* _What is needed_: Reproduce the following entries verbatim, each one complete.
==== Raw data ====
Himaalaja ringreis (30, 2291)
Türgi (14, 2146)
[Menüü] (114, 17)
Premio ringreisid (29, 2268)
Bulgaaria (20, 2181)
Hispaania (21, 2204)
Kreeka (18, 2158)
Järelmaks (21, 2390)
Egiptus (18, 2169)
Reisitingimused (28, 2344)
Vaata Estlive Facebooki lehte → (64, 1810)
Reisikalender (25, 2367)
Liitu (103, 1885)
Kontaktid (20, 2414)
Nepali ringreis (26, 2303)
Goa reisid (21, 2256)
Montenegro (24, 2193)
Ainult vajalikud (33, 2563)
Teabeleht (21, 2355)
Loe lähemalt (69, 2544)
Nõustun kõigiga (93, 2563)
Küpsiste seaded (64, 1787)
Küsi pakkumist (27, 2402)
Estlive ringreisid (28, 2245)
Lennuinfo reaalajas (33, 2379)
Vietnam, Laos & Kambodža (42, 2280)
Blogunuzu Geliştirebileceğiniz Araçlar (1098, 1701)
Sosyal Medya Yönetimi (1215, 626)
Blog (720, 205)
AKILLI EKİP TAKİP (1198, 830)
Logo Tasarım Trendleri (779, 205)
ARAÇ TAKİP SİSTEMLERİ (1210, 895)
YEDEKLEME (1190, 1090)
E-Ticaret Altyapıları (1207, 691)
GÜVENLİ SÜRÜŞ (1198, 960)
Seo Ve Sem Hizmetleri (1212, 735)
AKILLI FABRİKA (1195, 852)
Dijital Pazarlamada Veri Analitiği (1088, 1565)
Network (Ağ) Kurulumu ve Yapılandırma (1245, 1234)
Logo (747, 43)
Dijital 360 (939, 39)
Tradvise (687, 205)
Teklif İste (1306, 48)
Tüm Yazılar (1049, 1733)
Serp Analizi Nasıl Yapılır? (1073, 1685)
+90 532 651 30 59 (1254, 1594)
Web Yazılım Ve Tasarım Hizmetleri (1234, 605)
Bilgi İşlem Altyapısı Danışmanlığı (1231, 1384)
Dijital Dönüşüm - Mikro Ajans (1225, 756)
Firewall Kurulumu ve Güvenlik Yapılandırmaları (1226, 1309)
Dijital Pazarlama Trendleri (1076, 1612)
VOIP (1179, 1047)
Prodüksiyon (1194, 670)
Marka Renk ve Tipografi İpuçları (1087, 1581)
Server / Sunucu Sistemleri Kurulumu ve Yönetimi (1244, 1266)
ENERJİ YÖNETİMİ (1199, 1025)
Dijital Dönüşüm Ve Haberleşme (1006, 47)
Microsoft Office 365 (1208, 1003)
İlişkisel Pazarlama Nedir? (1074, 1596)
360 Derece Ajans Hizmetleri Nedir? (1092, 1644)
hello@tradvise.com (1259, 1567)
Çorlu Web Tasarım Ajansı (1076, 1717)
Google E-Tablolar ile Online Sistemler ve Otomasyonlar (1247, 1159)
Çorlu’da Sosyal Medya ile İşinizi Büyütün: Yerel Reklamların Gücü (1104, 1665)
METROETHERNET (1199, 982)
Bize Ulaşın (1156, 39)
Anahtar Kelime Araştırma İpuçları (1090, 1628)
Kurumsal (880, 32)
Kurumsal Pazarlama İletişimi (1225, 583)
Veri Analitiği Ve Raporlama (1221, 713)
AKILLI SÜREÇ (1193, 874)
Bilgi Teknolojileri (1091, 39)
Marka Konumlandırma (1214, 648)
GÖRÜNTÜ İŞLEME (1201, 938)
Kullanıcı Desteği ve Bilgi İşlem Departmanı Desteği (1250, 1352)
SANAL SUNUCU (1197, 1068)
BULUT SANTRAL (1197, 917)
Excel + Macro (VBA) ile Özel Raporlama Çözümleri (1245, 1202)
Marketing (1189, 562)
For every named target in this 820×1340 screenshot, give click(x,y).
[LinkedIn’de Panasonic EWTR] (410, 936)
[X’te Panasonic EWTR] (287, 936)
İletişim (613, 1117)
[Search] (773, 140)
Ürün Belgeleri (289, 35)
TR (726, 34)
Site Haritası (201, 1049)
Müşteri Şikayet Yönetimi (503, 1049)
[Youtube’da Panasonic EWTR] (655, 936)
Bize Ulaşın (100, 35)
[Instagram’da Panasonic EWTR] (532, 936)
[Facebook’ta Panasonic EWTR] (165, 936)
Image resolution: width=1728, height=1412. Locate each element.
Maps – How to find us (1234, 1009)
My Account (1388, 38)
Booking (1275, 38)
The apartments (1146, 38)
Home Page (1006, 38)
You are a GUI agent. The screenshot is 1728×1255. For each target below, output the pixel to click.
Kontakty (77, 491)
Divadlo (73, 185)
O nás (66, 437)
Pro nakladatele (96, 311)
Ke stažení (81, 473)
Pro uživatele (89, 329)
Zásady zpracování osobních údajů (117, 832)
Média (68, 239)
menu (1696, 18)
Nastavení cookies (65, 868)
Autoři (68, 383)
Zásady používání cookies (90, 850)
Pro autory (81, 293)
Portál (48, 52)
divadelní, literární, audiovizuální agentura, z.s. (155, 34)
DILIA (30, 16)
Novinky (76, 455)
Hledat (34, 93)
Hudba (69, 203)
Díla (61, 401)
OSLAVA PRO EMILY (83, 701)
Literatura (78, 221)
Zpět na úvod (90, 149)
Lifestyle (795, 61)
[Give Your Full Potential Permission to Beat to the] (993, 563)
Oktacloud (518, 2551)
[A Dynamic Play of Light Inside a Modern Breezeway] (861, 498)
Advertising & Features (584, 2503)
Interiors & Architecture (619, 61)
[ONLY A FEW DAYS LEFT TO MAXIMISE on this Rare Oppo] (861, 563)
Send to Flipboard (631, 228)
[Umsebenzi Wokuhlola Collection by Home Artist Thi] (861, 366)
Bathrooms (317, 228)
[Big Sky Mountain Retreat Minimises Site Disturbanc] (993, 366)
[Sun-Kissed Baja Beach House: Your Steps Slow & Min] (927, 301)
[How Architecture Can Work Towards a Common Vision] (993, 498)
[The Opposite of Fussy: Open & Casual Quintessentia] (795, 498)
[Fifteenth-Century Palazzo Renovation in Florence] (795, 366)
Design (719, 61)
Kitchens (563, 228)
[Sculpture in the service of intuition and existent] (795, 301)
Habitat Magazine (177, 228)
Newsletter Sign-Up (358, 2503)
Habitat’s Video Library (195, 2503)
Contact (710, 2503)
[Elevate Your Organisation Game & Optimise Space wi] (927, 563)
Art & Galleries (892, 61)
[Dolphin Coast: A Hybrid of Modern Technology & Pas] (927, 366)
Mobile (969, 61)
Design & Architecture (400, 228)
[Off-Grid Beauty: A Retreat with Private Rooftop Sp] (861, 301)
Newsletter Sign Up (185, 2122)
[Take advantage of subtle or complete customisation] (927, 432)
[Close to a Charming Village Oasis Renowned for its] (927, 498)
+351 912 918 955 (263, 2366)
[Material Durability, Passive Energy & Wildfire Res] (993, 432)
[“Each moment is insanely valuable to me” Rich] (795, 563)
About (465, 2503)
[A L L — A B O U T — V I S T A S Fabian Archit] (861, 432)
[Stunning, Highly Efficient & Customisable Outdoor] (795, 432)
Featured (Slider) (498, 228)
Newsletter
====
* _Response area_:
Himaalaja ringreis (30, 2291)
Türgi (14, 2146)
[Menüü] (114, 17)
Premio ringreisid (29, 2268)
Bulgaaria (20, 2181)
Hispaania (21, 2204)
Kreeka (18, 2158)
Järelmaks (21, 2390)
Egiptus (18, 2169)
Reisitingimused (28, 2344)
Vaata Estlive Facebooki lehte → (64, 1810)
Reisikalender (25, 2367)
Liitu (103, 1885)
Kontaktid (20, 2414)
Nepali ringreis (26, 2303)
Goa reisid (21, 2256)
Montenegro (24, 2193)
Ainult vajalikud (33, 2563)
Teabeleht (21, 2355)
Loe lähemalt (69, 2544)
Nõustun kõigiga (93, 2563)
Küpsiste seaded (64, 1787)
Küsi pakkumist (27, 2402)
Estlive ringreisid (28, 2245)
Lennuinfo reaalajas (33, 2379)
Vietnam, Laos & Kambodža (42, 2280)
Blogunuzu Geliştirebileceğiniz Araçlar (1098, 1701)
Sosyal Medya Yönetimi (1215, 626)
Blog (720, 205)
AKILLI EKİP TAKİP (1198, 830)
Logo Tasarım Trendleri (779, 205)
ARAÇ TAKİP SİSTEMLERİ (1210, 895)
YEDEKLEME (1190, 1090)
E-Ticaret Altyapıları (1207, 691)
GÜVENLİ SÜRÜŞ (1198, 960)
Seo Ve Sem Hizmetleri (1212, 735)
AKILLI FABRİKA (1195, 852)
Dijital Pazarlamada Veri Analitiği (1088, 1565)
Network (Ağ) Kurulumu ve Yapılandırma (1245, 1234)
Logo (747, 43)
Dijital 360 (939, 39)
Tradvise (687, 205)
Teklif İste (1306, 48)
Tüm Yazılar (1049, 1733)
Serp Analizi Nasıl Yapılır? (1073, 1685)
+90 532 651 30 59 (1254, 1594)
Web Yazılım Ve Tasarım Hizmetleri (1234, 605)
Bilgi İşlem Altyapısı Danışmanlığı (1231, 1384)
Dijital Dönüşüm - Mikro Ajans (1225, 756)
Firewall Kurulumu ve Güvenlik Yapılandırmaları (1226, 1309)
Dijital Pazarlama Trendleri (1076, 1612)
VOIP (1179, 1047)
Prodüksiyon (1194, 670)
Marka Renk ve Tipografi İpuçları (1087, 1581)
Server / Sunucu Sistemleri Kurulumu ve Yönetimi (1244, 1266)
ENERJİ YÖNETİMİ (1199, 1025)
Dijital Dönüşüm Ve Haberleşme (1006, 47)
Microsoft Office 365 (1208, 1003)
İlişkisel Pazarlama Nedir? (1074, 1596)
360 Derece Ajans Hizmetleri Nedir? (1092, 1644)
hello@tradvise.com (1259, 1567)
Çorlu Web Tasarım Ajansı (1076, 1717)
Google E-Tablolar ile Online Sistemler ve Otomasyonlar (1247, 1159)
Çorlu’da Sosyal Medya ile İşinizi Büyütün: Yerel Reklamların Gücü (1104, 1665)
METROETHERNET (1199, 982)
Bize Ulaşın (1156, 39)
Anahtar Kelime Araştırma İpuçları (1090, 1628)
Kurumsal (880, 32)
Kurumsal Pazarlama İletişimi (1225, 583)
Veri Analitiği Ve Raporlama (1221, 713)
AKILLI SÜREÇ (1193, 874)
Bilgi Teknolojileri (1091, 39)
Marka Konumlandırma (1214, 648)
GÖRÜNTÜ İŞLEME (1201, 938)
Kullanıcı Desteği ve Bilgi İşlem Departmanı Desteği (1250, 1352)
SANAL SUNUCU (1197, 1068)
BULUT SANTRAL (1197, 917)
Excel + Macro (VBA) ile Özel Raporlama Çözümleri (1245, 1202)
Marketing (1189, 562)
For every named target in this 820×1340 screenshot, give click(x,y).
[LinkedIn’de Panasonic EWTR] (410, 936)
[X’te Panasonic EWTR] (287, 936)
İletişim (613, 1117)
[Search] (773, 140)
Ürün Belgeleri (289, 35)
TR (726, 34)
Site Haritası (201, 1049)
Müşteri Şikayet Yönetimi (503, 1049)
[Youtube’da Panasonic EWTR] (655, 936)
Bize Ulaşın (100, 35)
[Instagram’da Panasonic EWTR] (532, 936)
[Facebook’ta Panasonic EWTR] (165, 936)
Image resolution: width=1728, height=1412. Locate each element.
Maps – How to find us (1234, 1009)
My Account (1388, 38)
Booking (1275, 38)
The apartments (1146, 38)
Home Page (1006, 38)
You are a GUI agent. The screenshot is 1728×1255. For each target below, output the pixel to click.
Kontakty (77, 491)
Divadlo (73, 185)
O nás (66, 437)
Pro nakladatele (96, 311)
Ke stažení (81, 473)
Pro uživatele (89, 329)
Zásady zpracování osobních údajů (117, 832)
Média (68, 239)
menu (1696, 18)
Nastavení cookies (65, 868)
Autoři (68, 383)
Zásady používání cookies (90, 850)
Pro autory (81, 293)
Portál (48, 52)
divadelní, literární, audiovizuální agentura, z.s. (155, 34)
DILIA (30, 16)
Novinky (76, 455)
Hledat (34, 93)
Hudba (69, 203)
Díla (61, 401)
OSLAVA PRO EMILY (83, 701)
Literatura (78, 221)
Zpět na úvod (90, 149)
Lifestyle (795, 61)
[Give Your Full Potential Permission to Beat to the] (993, 563)
Oktacloud (518, 2551)
[A Dynamic Play of Light Inside a Modern Breezeway] (861, 498)
Advertising & Features (584, 2503)
Interiors & Architecture (619, 61)
[ONLY A FEW DAYS LEFT TO MAXIMISE on this Rare Oppo] (861, 563)
Send to Flipboard (631, 228)
[Umsebenzi Wokuhlola Collection by Home Artist Thi] (861, 366)
Bathrooms (317, 228)
[Big Sky Mountain Retreat Minimises Site Disturbanc] (993, 366)
[Sun-Kissed Baja Beach House: Your Steps Slow & Min] (927, 301)
[How Architecture Can Work Towards a Common Vision] (993, 498)
[The Opposite of Fussy: Open & Casual Quintessentia] (795, 498)
[Fifteenth-Century Palazzo Renovation in Florence] (795, 366)
Design (719, 61)
Kitchens (563, 228)
[Sculpture in the service of intuition and existent] (795, 301)
Habitat Magazine (177, 228)
Newsletter Sign-Up (358, 2503)
Habitat’s Video Library (195, 2503)
Contact (710, 2503)
[Elevate Your Organisation Game & Optimise Space wi] (927, 563)
Art & Galleries (892, 61)
[Dolphin Coast: A Hybrid of Modern Technology & Pas] (927, 366)
Mobile (969, 61)
Design & Architecture (400, 228)
[Off-Grid Beauty: A Retreat with Private Rooftop Sp] (861, 301)
Newsletter Sign Up (185, 2122)
[Take advantage of subtle or complete customisation] (927, 432)
[Close to a Charming Village Oasis Renowned for its] (927, 498)
+351 912 918 955 (263, 2366)
[Material Durability, Passive Energy & Wildfire Res] (993, 432)
[“Each moment is insanely valuable to me” Rich] (795, 563)
About (465, 2503)
[A L L — A B O U T — V I S T A S Fabian Archit] (861, 432)
[Stunning, Highly Efficient & Customisable Outdoor] (795, 432)
Featured (Slider) (498, 228)
Newsletter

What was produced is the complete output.